5. Additives – in the context of powdered meals, for those that are not organic (and who do not have all the vitamins and minerals provided by the “natural” ingredients), it is necessary to add vitamins and minerals in the form of chemical or natural compounds. These “additives” are often criticised, nevertheless, they play a vital role in fighting against vitamin and mineral deficiencies. They are, in fact, necessary for the use of macronutrients, the production of energy or the detoxification of the body. These elements, present in our complete meals, are judged in the same way as any other additives by nutritional scan applications.

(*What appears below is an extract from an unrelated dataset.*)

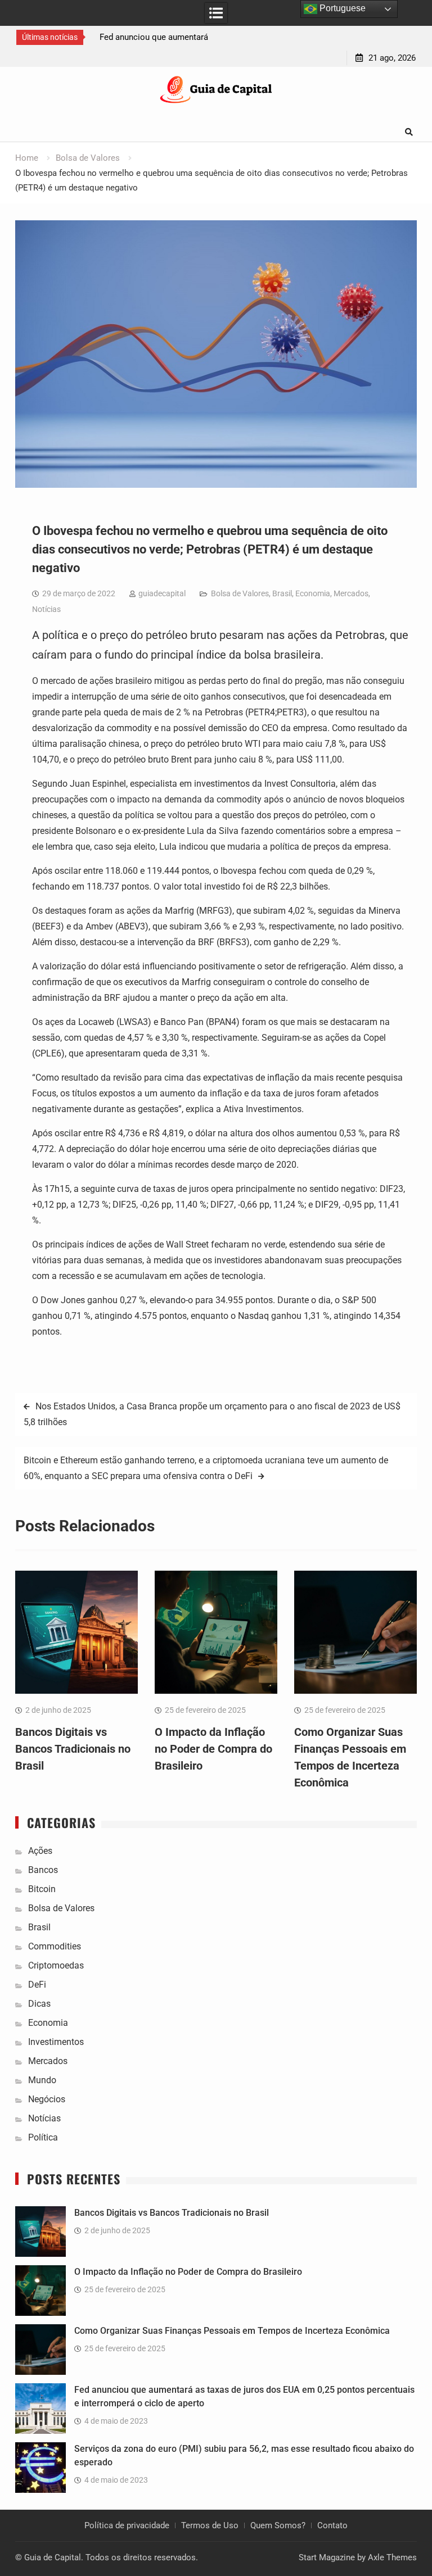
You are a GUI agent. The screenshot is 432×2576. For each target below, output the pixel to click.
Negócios (46, 2099)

Thus, the list of additives goes on and the aggregate score (wrongly) decreases. It is therefore necessary to separate the additives nutritional interests from others. These applications are not currently able to do this. Furthermore, the interpretation of certain additives as “flavours” unfortunately misleads consumers. There is never any distinction in the term which can mean “natural flavours” or “natural fruit flavours” which evidently hold very different qualities.
In conclusion, the information extracted from these applications for common and isolated foods can be quick and fun indicators. However, they should be taken with a pinch of salt and should not be used when looking to measure portion size, the nature of the main ingredients or the processed nature of the food. For complete meals, the information that these apps ask for is not applicable and therefore all results are rendered inaccurate.